Tatsächlich schließt die biologische Bipolarität der Geschlechter aber keine dazwischen liegenden aus, sondern besagt, dass es eine Polarisierung zwischen dem männlichen und dem weiblichen Geschlecht zum Zweck der Fortpflanzung der Gattung geben muss. Es gilt also nicht diese Polarisierung zu leugnen, sondern aufzuzeigen, wodurch die Diskriminierung aller anderen entsteht. Diese liegt aber nicht in der Biologie der sexuellen Vermehrung und der dazu erforderlichen beiden Geschlechter begründet, die fortschrittliche Menschen deshalb auch gar nicht zu leugnen gezwungen sind, sondern in der Art und Weise der gesellschaftlichen Verhältnisse, die die Menschen eingehen. Folglich können diese auch andere Verhältnisse gestalten, die jegliche Unterdrückung des Menschen durch den Menschen aufheben (Kommunismus).


Meistens wird aber der Ursprung dieser Diskriminierung nicht kritisiert, sondern nur ihr Überbau, die Ideen in den Köpfen von Menschen, die sich in sexistischen und homophoben Äußerungen und gesellschaftlichen Werten und Gesetzen zeigen. Es wird eine Ersatzavantgarde in Form von Kleingruppen, die in mehrfacher Form unterdrückt sind, gebildet, anstatt eine Einheit der Kämpfe anzustreben. So verlieren sich Gruppen in Diskussionen über die Deutungshoheit und die Definitionsmacht beziehungsweise geben sich mit diesen Verbesserungen zufrieden.


In der Radikalen Linken sind die Ideen des Queerfeminismus heute recht weit verbreitet. Sie werden insofern umgesetzt, als dass es auf Partys oft Awareness-Teams gibt. Es besteht also ein Bewusstsein dafür, dass auch in den eigenen Kreisen Sexismus und Homophobie noch vorhanden sind und die Notwendigkeit besteht, an sich zu arbeiten. Meistens äußern sich solche Probleme schlichtweg in Mackerverhalten und
der Tatsache, dass Gruppen männerdominiert sind. Jedoch wird dabei nicht nach der Ursache gesucht, sondern es werden nur Symptome bekämpft, in Form von idealistischen Vorstellungen, wie die Unterdrückung von Frauen und Minderheiten allein durch Sprache und das Ändern der eigenen Verhaltensweise aufheben zu können. Es werden nicht die ökonomischen Gesellschaftsverhältnisse analysiert, um die Basis ändern zu können, sondern es werden nur dem gegenüberstehende gesellschaftlich vorherrschende Vorstellungen kritisiert. Diese Herangehensweise hat sich in vielen Gruppen festgesetzt, wodurch sie in dem Feld handlungsunfähig werden und nicht mehr progressiv sind.

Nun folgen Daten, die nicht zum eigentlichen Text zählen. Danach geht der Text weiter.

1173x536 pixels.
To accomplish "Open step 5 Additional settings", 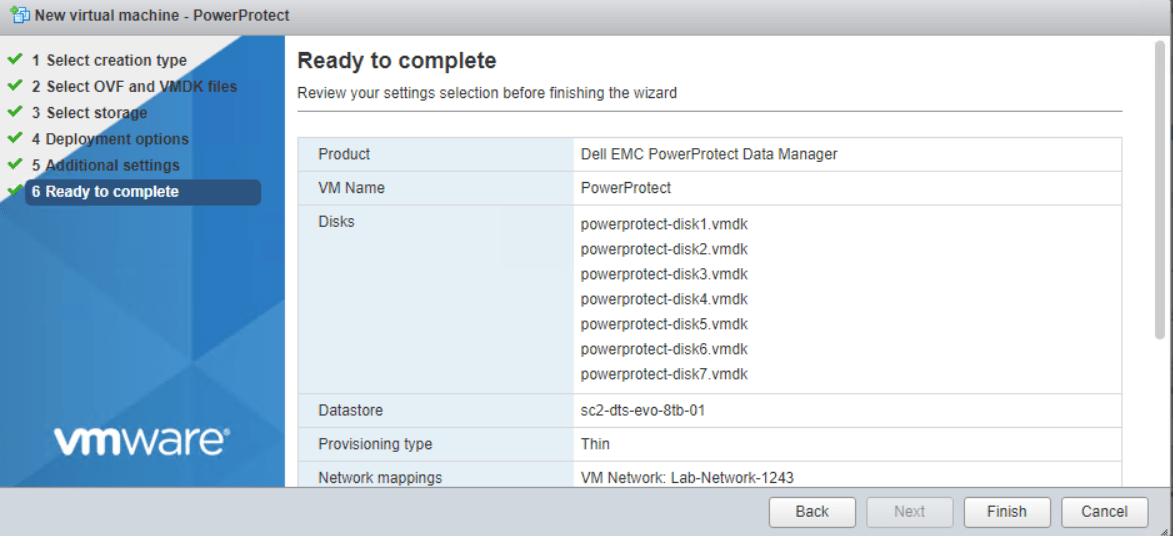I will [112, 165].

Unsere Perspektive und Forderungen


Wir sehen den Ursprung aller diskriminierenden Faktoren, und darunter auch der Frauenunterdrückung sowie der Homophobie in dem System der Klassengesellschaft. Im Kapitalismus manifestieren sich diese im besonderen Maße in der bürgerlichen Familie. Hierzu kann man mehr in dem Artikel zum Ursprung sexueller Unterdrückung in dieser Ausgabe lesen.


Der Kapitalismus ist auf das Konstrukt der bürgerlichen Familie angewiesen. Hier wird für die Reproduktion der Arbeitskräfte gesorgt und Erziehung sowie Hausarbeit werden komplett unentgeltlich und widerspruchslos getätigt. Dementsprechend wäre es kontraproduktiv, würde es gestattet, gleichgeschlechtliche Partnerschaften einzugehen, denn diese würden keine neuen Arbeitskräfte zeugen. Genauso ist er auf eine patriarchale Gesellschaftsstruktur angewiesen, durch die klare Machtverhältnisse gegeben sind und bedingungslos Hausarbeit und Erziehung übernommen werden.


Daher fordern wir eine marxistische Analyse der Gesellschaft und dementsprechend eine Verbindung mit der Arbeiter_Innenbewegung. Denn wir sehen die Befreiung der Frau nur im Zuge der Befreiung der Gesellschaft als möglich an, genauso wie die Befreiung der Gesellschaft nur möglich ist im Zuge der Befreiung der Frau.